To summarize all of this, sure, Albendazole is a highly effective drug, but you should definitely talk to your vet before using it. There are way too many health factors to consider and you should always get the advice of a professional.
How to Prevent Parasitic Infections
Now that we know the kinds of parasitic infections that could affect our furry friends and how to treat them, here’s a question: how do you avoid them in the first place? Easy.
1- Medication: Yes, just like there are medications for the treatment of parasitic infections, there are several preventive medications. Ask your vet about the best option for your pup.
2 – Monitoring: One of the most important things to do is to always monitor your dog. Look for signs of an infection or changes in their eating or bowel habits. If it begins losing weight or you notice something unusual, check with your vet right away. Annual screening tests are also a great idea.
3 – Hygiene: This one’s pretty obvious, but definitely worth mentioning. Try to always keep your pup’s environment clean. The bed, the food, the water, the coat, everything. You should keep your dog away from garbage, dead animals, and other possibly infected dogs or cats.
Parasitic Infections in Dogs: FAQ
Can Dog Parasites be Transmitted to Humans?
While these parasites mainly cause problems for our furry little friends, they can affect our health, as well. We should always be careful, especially when it comes to children. For example, a child playing in a sandbox might be subject to dog feces containing the parasites. Fleas, ticks, lice, and mites are also easily transferred from dogs to humans. You should always take as many sanitary precautions as possible when dealing with a parasitic infection.
Parasitic infections are extremely frustrating and to make things even worse, almost every dog becomes infected at some point in its life.
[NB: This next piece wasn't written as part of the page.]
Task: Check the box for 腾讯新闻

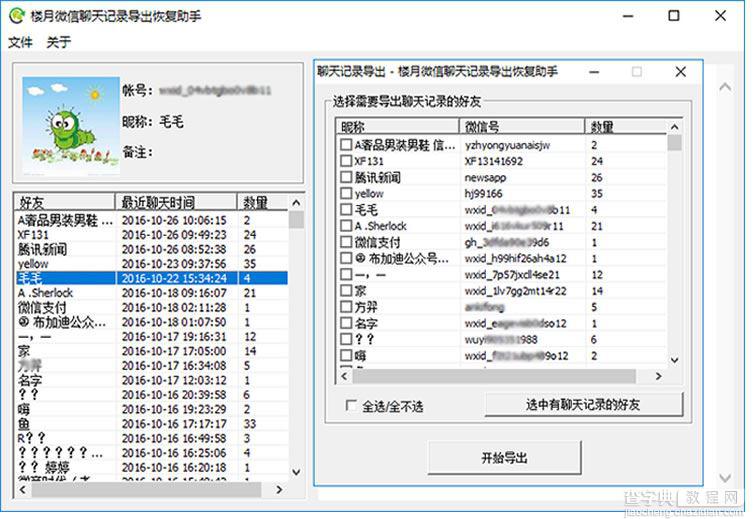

That’s why it’s important to always keep an eye out for signs of an infection. You should also take as many preventative measures as possible.
That being said, if your dog does get a parasitic infection, don’t worry. It’s not the end of the world. There are tons of effective medications like Fenbendazole and Albendazole that can eliminate the parasites quickly. Just make sure you talk to your vet and formulate the perfect plan to get rid of these pesky, unwanted guests!